WASILLA — Matanuska Creamery and the state’s Department of Environmental Conservation are at odds over where and how the creamery can dispose of its waste byproducts.
The creamery has been without a septic service at its current location since 2008 and has hauled human waste to Anchorage for disposal. But milk waste is hauled to Point MacKenzie and sprayed on hay fields, or it dumped at a site near the intersection of Church and Schrock roads.
It’s the Church Road site that has become problematic.
“There appears to be some pits that were dug; however, when I found them doing that yesterday (Thursday) they were not using the pits they were just dumping it on the ground back at the end of one of the fields,” said Oran Woolley, environmental engineer with DEC in Wasilla.
He said the creamery is not allowed to do that.
Karen Olson, president of Matanuska Creamery, said in an email and a phone interview that she thought they were.
“The Church Road property has been in agricultural use since the 1960s. We were told by DEC in 2008 that state statutes did not address the manufacturing byproduct at all, but that dumping the wastewater on agricultural lands was fine,” Olson said.
Complaints about the practice started coming in this year, she said.
“A few weeks ago, DEC asked if we would consider hauling only to Point MacKenzie because the troopers were called,” Olson said. “I said we’d try to haul there some of the time, but that it was much more expensive to do so, and I reminded the caller we had been told that dumping the water on ag land was OK.”
The cost difference is significant for the creamery, she said.
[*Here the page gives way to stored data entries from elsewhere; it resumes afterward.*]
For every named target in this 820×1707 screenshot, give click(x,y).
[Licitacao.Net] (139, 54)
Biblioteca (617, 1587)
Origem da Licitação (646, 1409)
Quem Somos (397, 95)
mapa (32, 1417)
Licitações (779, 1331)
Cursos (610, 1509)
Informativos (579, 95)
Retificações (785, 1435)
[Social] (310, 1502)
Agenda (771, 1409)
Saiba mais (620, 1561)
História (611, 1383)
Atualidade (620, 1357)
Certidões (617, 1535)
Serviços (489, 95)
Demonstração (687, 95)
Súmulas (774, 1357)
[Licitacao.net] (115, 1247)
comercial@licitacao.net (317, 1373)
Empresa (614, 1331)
Hauling the plant’s milk waste to Point Mac costs $6,000, but the cost is only half that to use the Church Road site, Olson said.
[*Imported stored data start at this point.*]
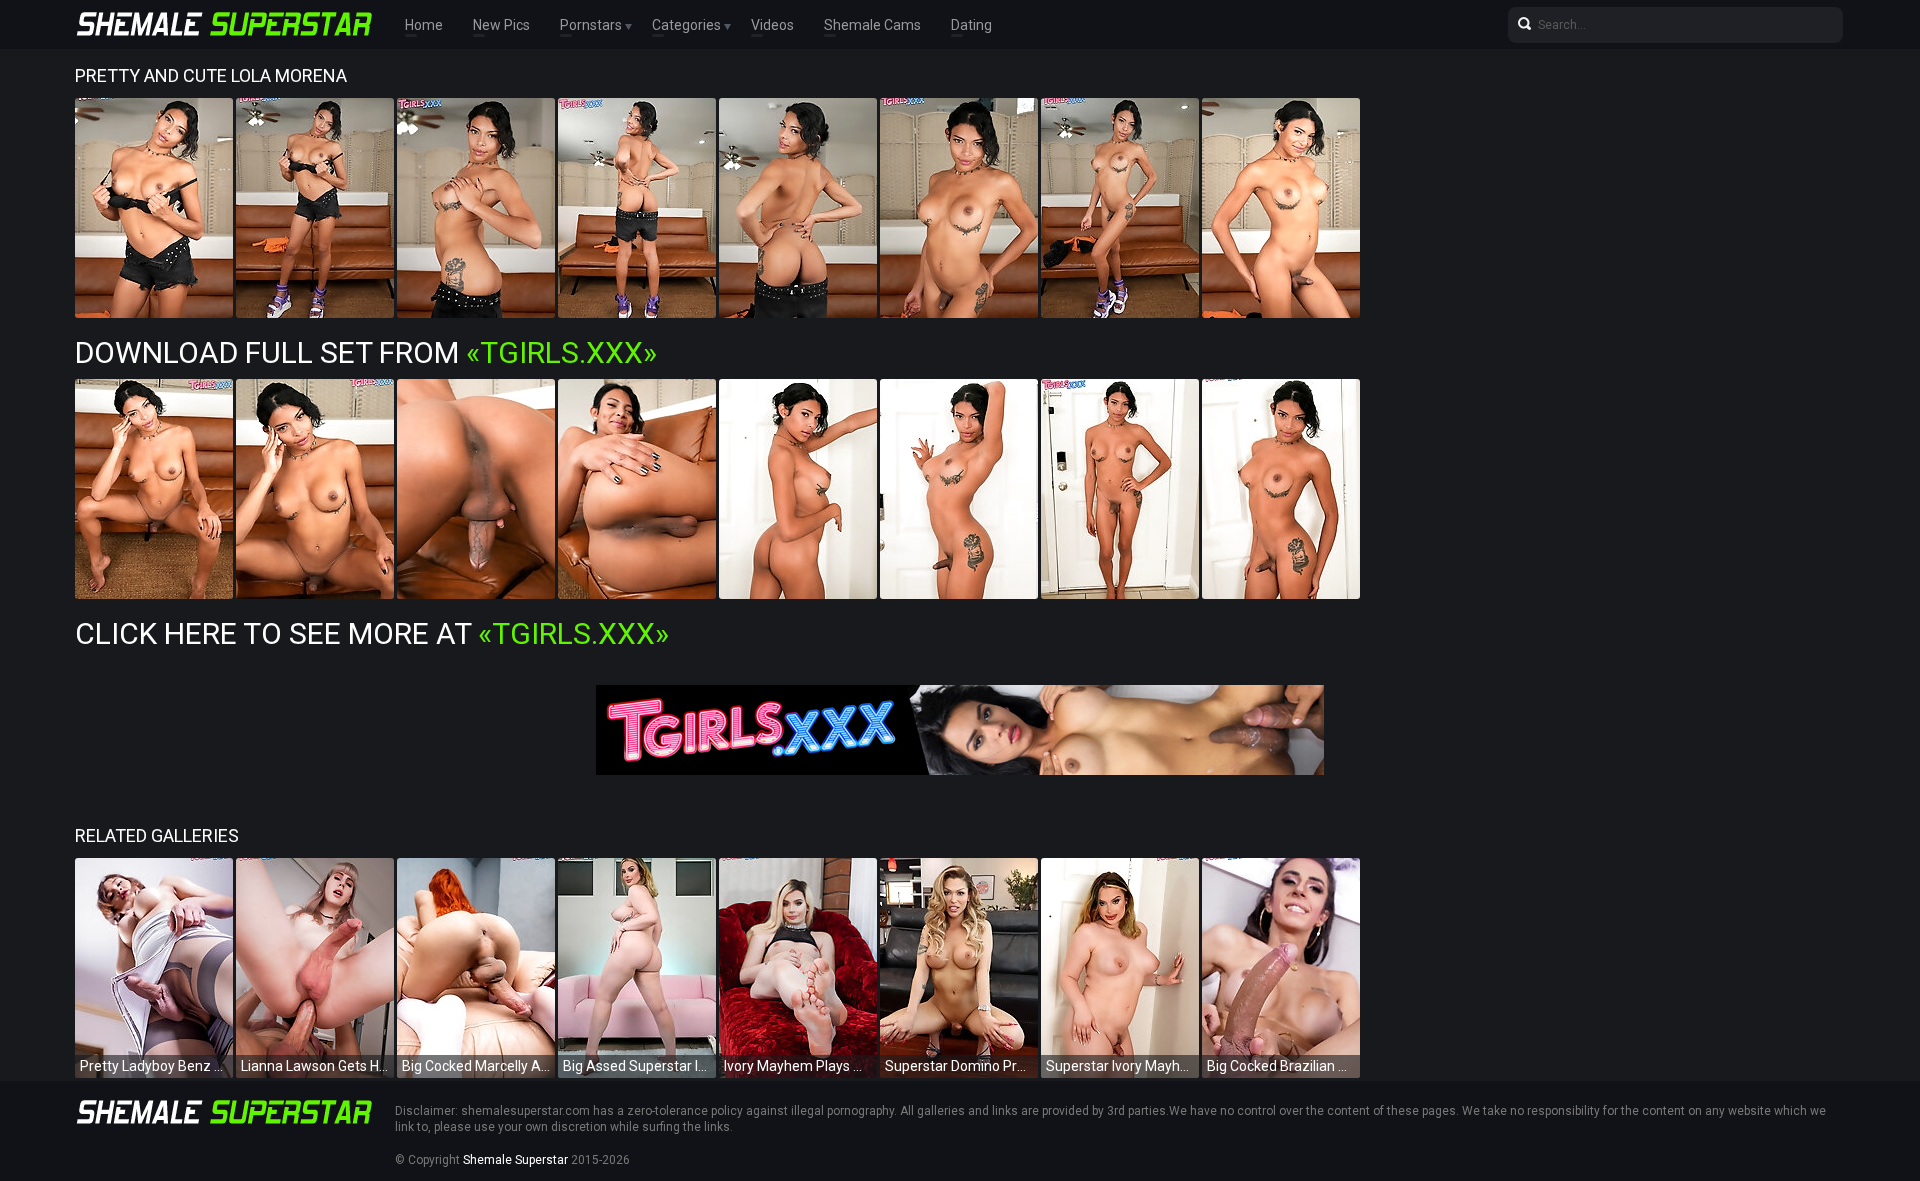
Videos (772, 25)
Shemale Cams (872, 25)
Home (424, 25)
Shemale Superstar (515, 1160)
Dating (971, 25)
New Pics (501, 25)
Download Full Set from (366, 352)
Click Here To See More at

She said that on Thursday, when Woolley came out to the site, her driver was told to stop dumping and she was told that whatever agreements she had with DEC were not in writing and that they were no longer valid.
“I have been told that dogs and children who trespass on the property don’t like the mud, and that when the wind is wrong there is an objectionable smell,” she said. “Not sure either of those should rise to the level of trooper and/or DEC involvement, especially since what we have been doing for the past several years has been known and approved. It adds calcium and pH buffering to the soil, and there is no smell after the water breaks down.”
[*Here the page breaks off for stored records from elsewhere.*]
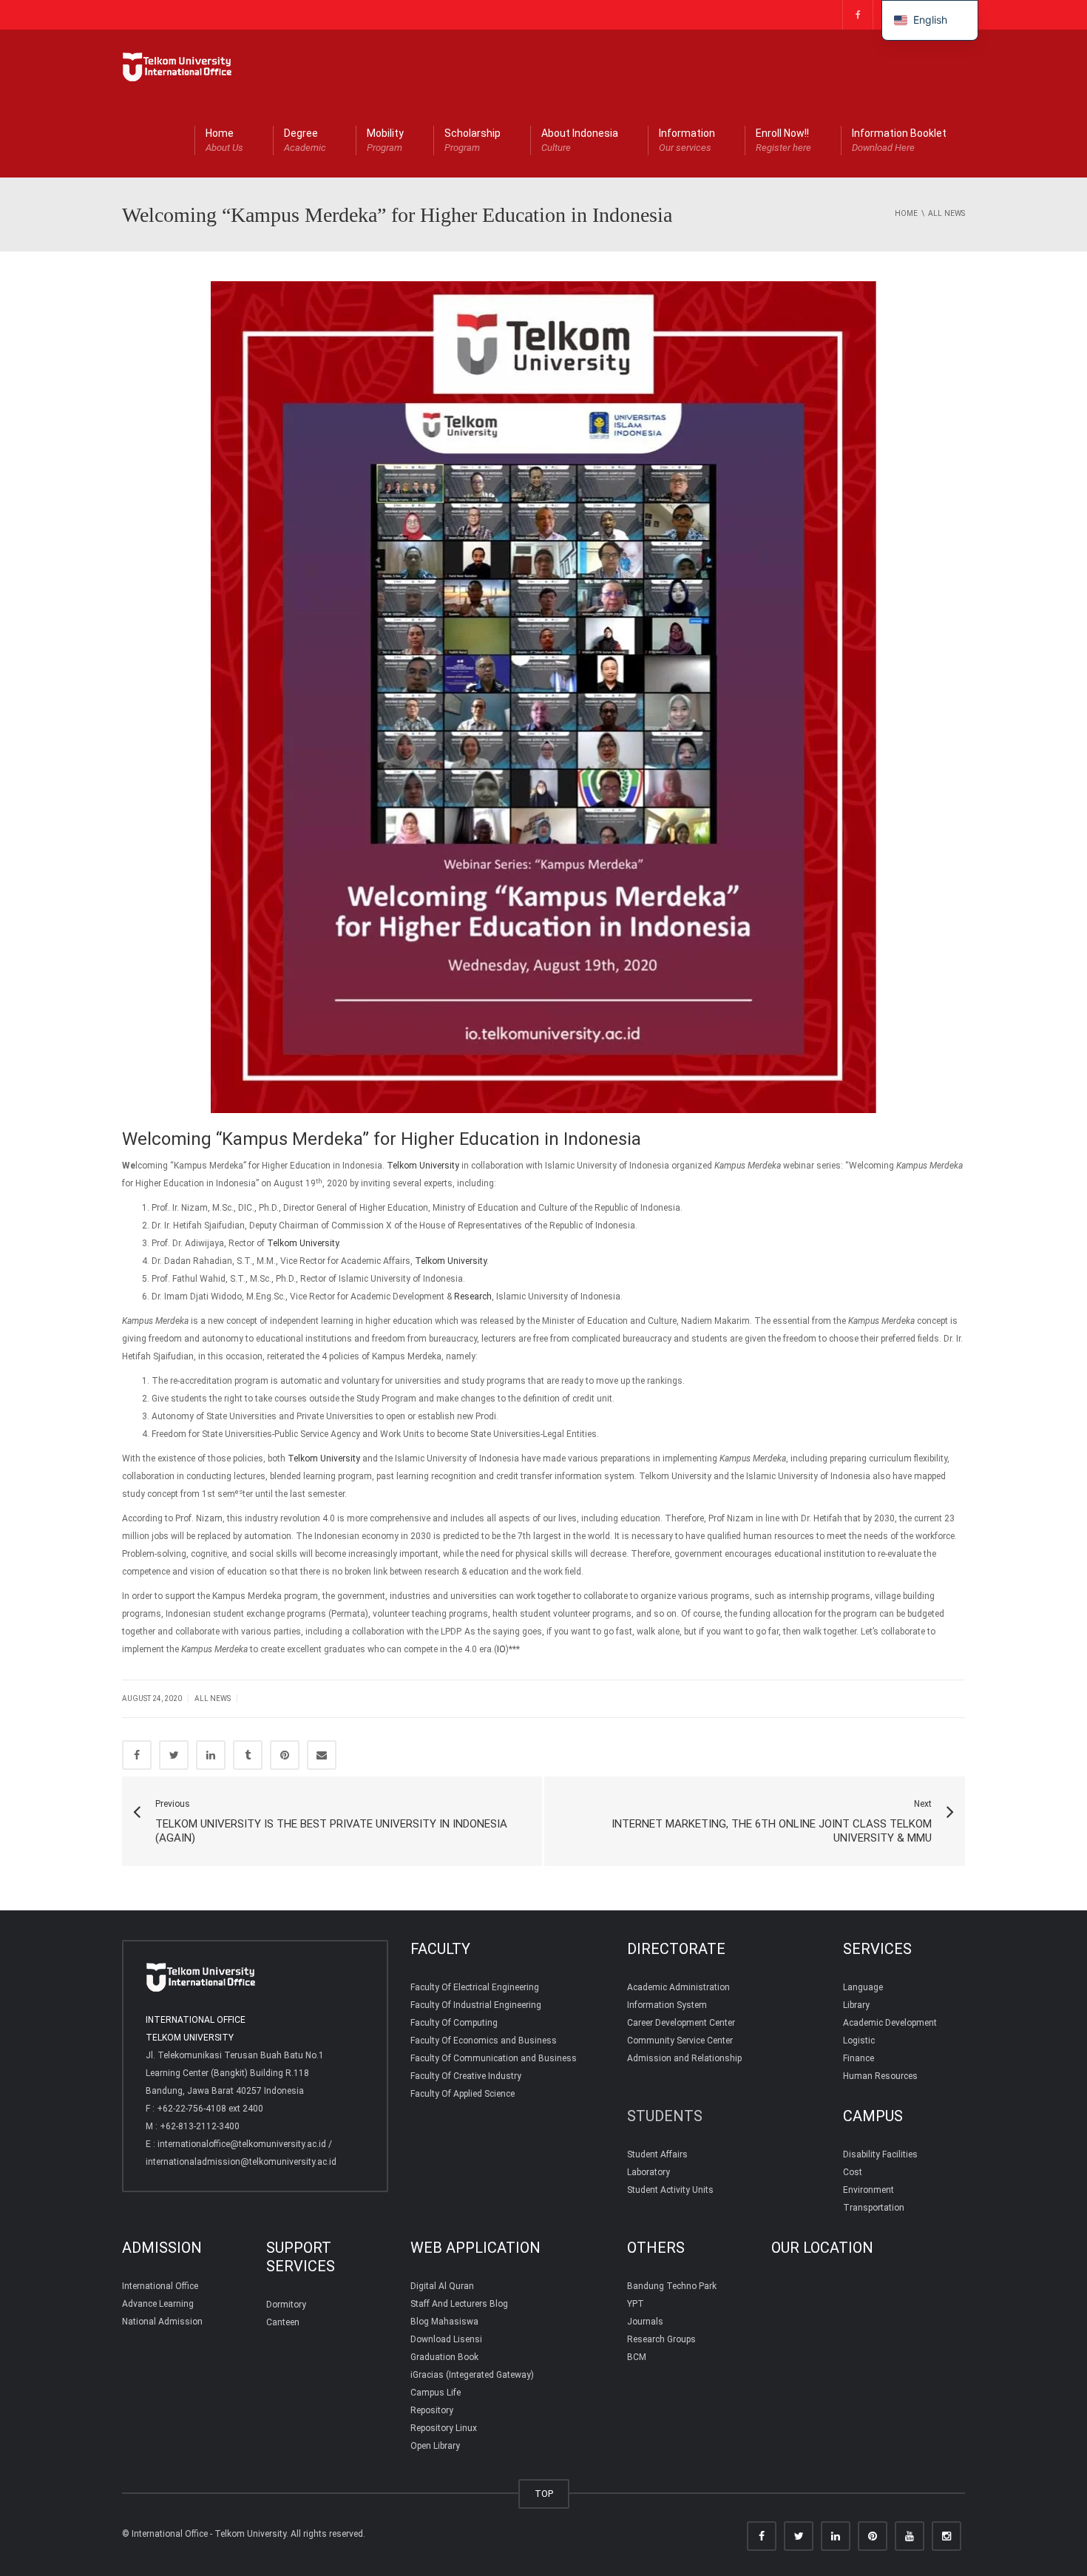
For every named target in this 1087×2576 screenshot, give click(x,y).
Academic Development (890, 2023)
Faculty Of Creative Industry (465, 2076)
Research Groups (661, 2339)
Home (224, 140)
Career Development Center (681, 2023)
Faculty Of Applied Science (462, 2094)
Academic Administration (678, 1987)
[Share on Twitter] (174, 1755)
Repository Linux (443, 2428)
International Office (160, 2286)
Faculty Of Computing (454, 2023)
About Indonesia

Woolley said that the wastewater does, indeed, smell terrible. He said it’s not quite industrial waste and not quite sewage. It’s whey left over from cheese making added to milk flushed out of the tanks and the water used to clean the tanks. Everything in it is organic, though. He said there is no threat to any waterways, but that if it did somehow wind up in a stream it would kill fish.
He said the land in question actually belongs to the state Department of Natural Resources. Olson said she has a 55-year lease of the land that is good until 2023.
“The creamery has a lease on that state land from DNR and so I am currently working with the Department of Natural Resources to come up with a consequence,” Woolley said. “I’m sure there will be something.”
Olson said the creamery will stop dumping there and find some way to accommodate the extra $3,000 in dumping costs. Meanwhile, the creamery is trying to relocate to a place where it can hook into some kind of septic service.
“We are working very hard to move to a location where we do not have to haul, and this should be accomplished within a matter of a few months,” she said.
Olson said the creamery has plans to relocate to a site connected to the city of Wasilla’s wastewater system. She said Wasilla has agreed to accept the waste.
She said she’d like to talk to local farmers interested in using the nutrient-rich milk waste to enrich their land.